(Records to use)
§

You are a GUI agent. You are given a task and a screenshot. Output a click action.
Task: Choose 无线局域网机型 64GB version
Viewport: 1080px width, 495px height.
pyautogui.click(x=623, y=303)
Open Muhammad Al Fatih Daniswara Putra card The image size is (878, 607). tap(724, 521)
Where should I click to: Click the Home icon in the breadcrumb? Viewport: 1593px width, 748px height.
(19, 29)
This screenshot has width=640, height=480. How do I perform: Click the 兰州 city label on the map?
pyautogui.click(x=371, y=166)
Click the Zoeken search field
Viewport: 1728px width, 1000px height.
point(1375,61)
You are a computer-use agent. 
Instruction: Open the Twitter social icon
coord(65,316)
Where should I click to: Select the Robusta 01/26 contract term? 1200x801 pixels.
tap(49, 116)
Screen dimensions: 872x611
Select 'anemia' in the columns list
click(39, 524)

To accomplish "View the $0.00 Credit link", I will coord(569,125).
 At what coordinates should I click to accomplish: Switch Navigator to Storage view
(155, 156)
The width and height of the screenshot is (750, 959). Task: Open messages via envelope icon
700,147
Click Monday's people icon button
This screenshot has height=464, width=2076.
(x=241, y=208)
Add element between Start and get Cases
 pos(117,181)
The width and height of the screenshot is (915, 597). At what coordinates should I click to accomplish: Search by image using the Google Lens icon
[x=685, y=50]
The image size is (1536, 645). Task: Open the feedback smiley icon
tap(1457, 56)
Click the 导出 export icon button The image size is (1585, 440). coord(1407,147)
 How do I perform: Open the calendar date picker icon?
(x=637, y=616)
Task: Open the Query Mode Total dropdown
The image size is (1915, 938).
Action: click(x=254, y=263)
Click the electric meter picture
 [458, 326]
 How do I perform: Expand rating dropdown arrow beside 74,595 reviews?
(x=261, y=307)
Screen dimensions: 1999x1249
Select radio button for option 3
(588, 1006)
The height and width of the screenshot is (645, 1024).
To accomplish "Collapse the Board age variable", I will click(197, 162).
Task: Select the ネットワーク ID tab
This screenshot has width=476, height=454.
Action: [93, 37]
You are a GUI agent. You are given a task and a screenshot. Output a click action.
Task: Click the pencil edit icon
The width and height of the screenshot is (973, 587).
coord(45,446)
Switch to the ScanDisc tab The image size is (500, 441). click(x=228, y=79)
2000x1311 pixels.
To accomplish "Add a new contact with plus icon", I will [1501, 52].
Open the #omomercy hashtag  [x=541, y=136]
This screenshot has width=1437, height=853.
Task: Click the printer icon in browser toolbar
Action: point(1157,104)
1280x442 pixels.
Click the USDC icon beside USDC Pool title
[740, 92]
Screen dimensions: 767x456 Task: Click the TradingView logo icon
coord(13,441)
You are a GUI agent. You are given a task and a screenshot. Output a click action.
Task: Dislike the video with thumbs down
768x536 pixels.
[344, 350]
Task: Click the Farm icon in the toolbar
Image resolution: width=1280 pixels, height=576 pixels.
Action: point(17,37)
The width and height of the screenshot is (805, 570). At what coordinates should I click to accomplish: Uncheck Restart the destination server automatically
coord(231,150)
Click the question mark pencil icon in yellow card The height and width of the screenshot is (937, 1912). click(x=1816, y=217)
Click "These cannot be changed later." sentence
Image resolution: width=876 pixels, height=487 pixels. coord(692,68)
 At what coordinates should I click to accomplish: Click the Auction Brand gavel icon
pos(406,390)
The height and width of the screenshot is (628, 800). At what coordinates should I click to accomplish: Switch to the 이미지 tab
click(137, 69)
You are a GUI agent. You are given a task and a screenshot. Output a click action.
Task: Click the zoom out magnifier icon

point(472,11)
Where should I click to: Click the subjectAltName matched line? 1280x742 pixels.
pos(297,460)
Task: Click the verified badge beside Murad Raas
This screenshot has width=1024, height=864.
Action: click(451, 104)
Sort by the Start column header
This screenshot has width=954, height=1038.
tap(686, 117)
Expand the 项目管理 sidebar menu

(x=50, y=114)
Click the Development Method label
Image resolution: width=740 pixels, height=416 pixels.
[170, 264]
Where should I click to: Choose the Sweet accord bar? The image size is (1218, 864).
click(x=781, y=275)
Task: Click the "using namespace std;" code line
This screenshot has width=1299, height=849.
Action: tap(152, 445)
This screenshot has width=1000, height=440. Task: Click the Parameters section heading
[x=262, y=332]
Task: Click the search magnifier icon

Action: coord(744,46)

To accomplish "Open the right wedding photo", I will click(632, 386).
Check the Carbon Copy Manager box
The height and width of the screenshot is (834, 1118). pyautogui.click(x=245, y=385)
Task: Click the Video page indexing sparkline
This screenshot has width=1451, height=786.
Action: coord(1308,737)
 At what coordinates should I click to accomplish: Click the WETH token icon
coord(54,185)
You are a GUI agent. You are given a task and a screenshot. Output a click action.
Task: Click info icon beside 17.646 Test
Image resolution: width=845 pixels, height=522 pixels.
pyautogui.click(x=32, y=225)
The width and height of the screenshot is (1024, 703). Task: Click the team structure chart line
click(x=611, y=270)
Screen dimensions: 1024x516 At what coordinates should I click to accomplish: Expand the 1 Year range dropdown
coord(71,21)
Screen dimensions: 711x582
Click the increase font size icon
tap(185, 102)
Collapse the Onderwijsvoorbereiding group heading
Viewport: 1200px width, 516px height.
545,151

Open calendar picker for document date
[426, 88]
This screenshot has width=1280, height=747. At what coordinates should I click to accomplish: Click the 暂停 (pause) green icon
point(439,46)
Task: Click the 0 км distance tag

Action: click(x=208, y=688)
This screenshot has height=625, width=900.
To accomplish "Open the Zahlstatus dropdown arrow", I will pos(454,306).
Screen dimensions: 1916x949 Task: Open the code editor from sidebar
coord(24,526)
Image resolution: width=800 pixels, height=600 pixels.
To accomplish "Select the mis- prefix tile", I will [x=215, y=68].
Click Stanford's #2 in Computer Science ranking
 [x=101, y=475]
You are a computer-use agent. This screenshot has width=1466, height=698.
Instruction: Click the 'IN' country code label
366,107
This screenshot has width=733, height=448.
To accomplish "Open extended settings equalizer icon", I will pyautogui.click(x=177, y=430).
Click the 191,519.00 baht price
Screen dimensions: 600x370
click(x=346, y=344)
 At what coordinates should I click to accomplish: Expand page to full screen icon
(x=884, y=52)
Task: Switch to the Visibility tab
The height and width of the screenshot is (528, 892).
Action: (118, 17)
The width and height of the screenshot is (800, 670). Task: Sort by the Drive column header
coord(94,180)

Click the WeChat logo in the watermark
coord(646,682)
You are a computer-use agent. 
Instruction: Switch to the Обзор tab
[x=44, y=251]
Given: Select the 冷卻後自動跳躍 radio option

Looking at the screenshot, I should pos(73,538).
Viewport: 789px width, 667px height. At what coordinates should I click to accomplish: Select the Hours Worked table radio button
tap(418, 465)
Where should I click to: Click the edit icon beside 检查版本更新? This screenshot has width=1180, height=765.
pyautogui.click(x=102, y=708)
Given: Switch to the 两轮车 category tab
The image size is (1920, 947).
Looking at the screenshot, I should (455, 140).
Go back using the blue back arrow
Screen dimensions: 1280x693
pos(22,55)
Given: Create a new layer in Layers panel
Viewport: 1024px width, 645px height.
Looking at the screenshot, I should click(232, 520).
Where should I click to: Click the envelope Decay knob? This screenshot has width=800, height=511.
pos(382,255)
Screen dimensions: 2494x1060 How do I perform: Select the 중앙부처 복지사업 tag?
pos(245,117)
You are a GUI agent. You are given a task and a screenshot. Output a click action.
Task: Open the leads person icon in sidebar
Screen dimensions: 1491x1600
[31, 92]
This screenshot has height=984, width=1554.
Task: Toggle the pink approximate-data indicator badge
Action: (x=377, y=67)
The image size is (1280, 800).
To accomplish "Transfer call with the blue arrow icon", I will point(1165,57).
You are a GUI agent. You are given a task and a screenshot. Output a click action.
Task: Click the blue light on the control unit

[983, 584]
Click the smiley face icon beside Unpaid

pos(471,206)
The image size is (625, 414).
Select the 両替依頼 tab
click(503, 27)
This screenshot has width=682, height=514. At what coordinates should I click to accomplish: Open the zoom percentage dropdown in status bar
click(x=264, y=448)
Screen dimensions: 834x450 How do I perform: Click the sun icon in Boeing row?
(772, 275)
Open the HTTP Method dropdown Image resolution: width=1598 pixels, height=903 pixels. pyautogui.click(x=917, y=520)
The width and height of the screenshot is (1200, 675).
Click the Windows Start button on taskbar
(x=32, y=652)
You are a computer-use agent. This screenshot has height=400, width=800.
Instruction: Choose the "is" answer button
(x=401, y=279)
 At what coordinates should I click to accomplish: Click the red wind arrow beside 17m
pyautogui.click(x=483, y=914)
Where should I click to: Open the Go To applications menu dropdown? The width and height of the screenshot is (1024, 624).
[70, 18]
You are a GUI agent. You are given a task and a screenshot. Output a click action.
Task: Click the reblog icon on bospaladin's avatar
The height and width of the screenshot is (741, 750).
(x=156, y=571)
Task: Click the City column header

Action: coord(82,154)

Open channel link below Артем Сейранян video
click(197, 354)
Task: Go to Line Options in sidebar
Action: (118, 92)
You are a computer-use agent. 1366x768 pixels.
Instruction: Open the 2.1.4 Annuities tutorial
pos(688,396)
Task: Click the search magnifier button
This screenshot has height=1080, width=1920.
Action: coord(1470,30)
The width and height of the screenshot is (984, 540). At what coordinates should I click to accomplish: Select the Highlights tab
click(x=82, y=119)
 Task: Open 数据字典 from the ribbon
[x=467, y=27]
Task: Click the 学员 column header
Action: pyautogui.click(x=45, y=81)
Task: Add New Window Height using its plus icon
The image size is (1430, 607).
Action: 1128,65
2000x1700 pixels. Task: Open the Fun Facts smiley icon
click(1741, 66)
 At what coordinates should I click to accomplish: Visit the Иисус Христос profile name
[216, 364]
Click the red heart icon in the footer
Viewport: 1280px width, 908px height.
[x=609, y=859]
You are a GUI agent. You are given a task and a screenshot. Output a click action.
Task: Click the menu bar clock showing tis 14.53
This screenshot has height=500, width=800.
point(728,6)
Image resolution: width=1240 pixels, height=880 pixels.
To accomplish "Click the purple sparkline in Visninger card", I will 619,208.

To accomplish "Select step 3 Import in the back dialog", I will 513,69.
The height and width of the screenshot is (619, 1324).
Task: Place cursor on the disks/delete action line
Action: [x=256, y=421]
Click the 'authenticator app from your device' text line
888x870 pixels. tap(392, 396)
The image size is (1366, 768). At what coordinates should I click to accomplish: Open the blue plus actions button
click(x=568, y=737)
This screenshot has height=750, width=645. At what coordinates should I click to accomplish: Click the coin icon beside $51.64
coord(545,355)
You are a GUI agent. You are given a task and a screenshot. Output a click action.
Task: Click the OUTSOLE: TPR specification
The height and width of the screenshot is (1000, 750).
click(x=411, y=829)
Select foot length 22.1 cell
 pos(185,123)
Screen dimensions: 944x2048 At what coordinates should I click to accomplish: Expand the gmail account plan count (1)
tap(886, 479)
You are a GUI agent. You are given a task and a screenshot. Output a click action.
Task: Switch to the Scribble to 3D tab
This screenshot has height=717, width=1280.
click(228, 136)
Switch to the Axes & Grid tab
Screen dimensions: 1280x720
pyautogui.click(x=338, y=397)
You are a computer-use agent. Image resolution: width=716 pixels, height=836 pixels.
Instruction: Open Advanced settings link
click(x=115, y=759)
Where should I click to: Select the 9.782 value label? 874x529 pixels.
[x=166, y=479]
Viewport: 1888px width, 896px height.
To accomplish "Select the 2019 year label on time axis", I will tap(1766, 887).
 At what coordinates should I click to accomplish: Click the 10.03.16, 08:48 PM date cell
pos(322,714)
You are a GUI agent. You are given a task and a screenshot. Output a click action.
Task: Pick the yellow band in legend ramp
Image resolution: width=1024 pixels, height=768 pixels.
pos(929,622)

§

(Problem description) Take the stretch of lines above from the one containing "Open the HTTP" through the one containing "has height=400, width=800." and repeat it exactly, adding no other line.

(Written response)
Open the HTTP Method dropdown Image resolution: width=1598 pixels, height=903 pixels. pyautogui.click(x=917, y=520)
The width and height of the screenshot is (1200, 675).
Click the Windows Start button on taskbar
(x=32, y=652)
You are a computer-use agent. This screenshot has height=400, width=800.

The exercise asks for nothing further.